Shipping agentic AI to real users is not the same as building a demo

2026-03-234 min read

Why shipping agentic features in production is mostly software engineering, not AI.

A demo of an agentic feature is a controlled environment. The example query was chosen because it works. The model behaved well three times in a row. The user is on the team building the thing. The audience is impressed, and they should be, because the demo is genuinely interesting.

A demo of an agentic feature has almost nothing in common with a shipped agentic feature. I have spent the last year shipping agentic AI inside two products. The most useful thing I can say about that work is that the part of it that looks like AI is the part that takes the least effort. The part of it that looks like ordinary product engineering is where the actual difficulty lives.

I will give one example. We had a feature where an agent decides whether a user’s input justifies escalating to a human reviewer. The interesting question is what the agent should do. The hard question is what happens when the agent is uncertain. In a demo, you handle the uncertain case by picking an example that is not uncertain.
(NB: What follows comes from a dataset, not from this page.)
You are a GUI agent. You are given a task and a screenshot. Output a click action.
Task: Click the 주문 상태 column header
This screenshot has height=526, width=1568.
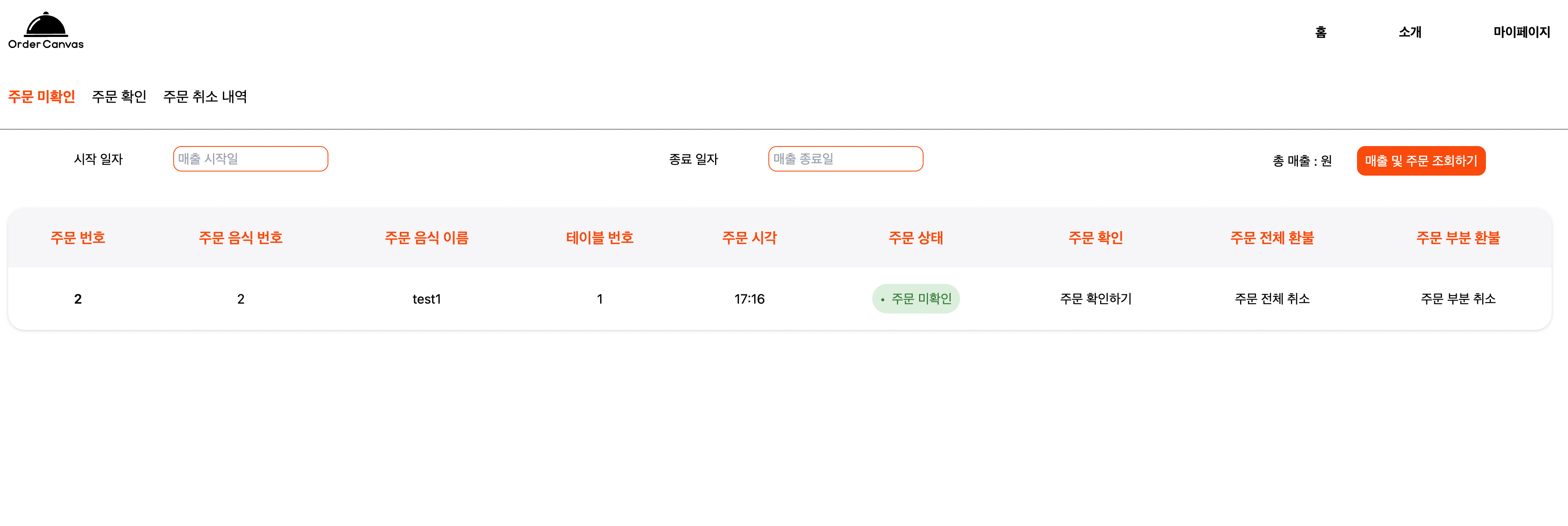[x=915, y=238]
In production you handle it by deciding, in advance, what the system does when the model returns a low-confidence result, what it does when the model times out, what it does when the model returns valid JSON that does not match the schema you expected, what it does when the model returns text instead of JSON, what it does when the model is rate-limited, what it does when the model is unavailable, and what it does when the model returns the right answer ninety-nine times in a row and then the hundredth time returns something that would embarrass the company.

Those are not AI questions. They are software engineering questions. Most of them have been solved before, in other contexts. Timeouts, retries, fallbacks, structured outputs, schema validation, observability. The same techniques you would apply to any unreliable external service, applied to a service that happens to be probabilistic and a service that is being asked to make decisions a human used to make.
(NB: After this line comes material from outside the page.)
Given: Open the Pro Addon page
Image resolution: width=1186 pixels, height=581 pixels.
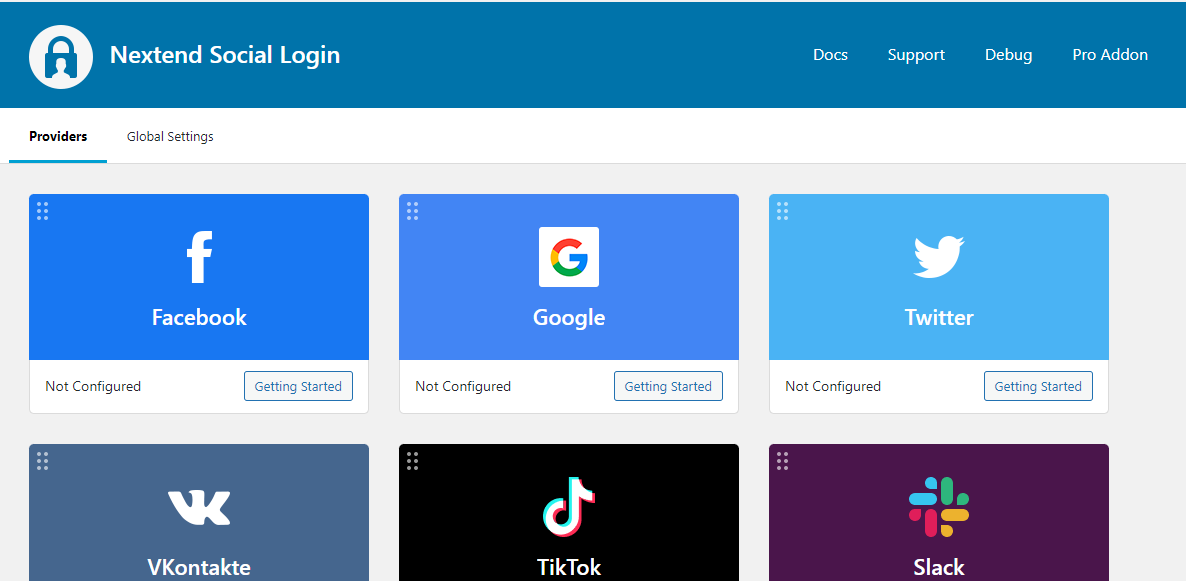Looking at the screenshot, I should tap(1110, 55).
What changes is that the failure modes are richer. A traditional API call either succeeds, fails, or times out. An LLM call can succeed with a wrong answer, succeed with a partially right answer, succeed in a way that looks right but is missing a critical piece, or succeed in a way that is overconfidently wrong. The set of bad outcomes is larger and more confusing. The cost of treating an LLM call as an ordinary API call is that you ship code that handles three of those failure modes and silently fails on the rest.

The architectural choice that has mattered most to me, across the work I have shipped, is the discipline of treating every external interaction as a capability that should be bounded. Whether the capability is an LLM, a tool the model uses, a knowledge source the model retrieves, or an integration with an external service, the system should route through a layer that knows what the capability is supposed to do, what its failure modes are, what to do when it fails, and how to log what happened. The model does not get to scatter calls across the codebase. The codebase asks the boundary layer for the capability it needs.

That sounds like generic software hygiene. It is. The point is that the LLM does not change what good software looks like. It makes good software more important.

The other thing I would say after a year of this is that the model is the smallest part of the feature. The model is what the feature can do at peak. The wrapping is what the feature actually does most of the time. Most of the work that ends up sitting next to an agentic feature is structured output handling, schema design, deterministic fallback paths that work without the model at all, observability that tells you when the model is degrading, evals that catch regressions, and user interface decisions about how to present uncertainty. None of that is novel engineering. All of it has to be done well or the feature is a demo.

If I were starting from scratch on an agentic project, I would build the deterministic version first. A version of the feature that works without any LLM call, using whatever fallback logic is available. Then I would wrap the LLM around it as a quality improvement, not as the core. The LLM makes the experience better. The deterministic path is what makes the feature shippable.

That is the gap between a demo and a product. The demo is the LLM alone. The product is the LLM plus all the engineering that catches the LLM when it fails.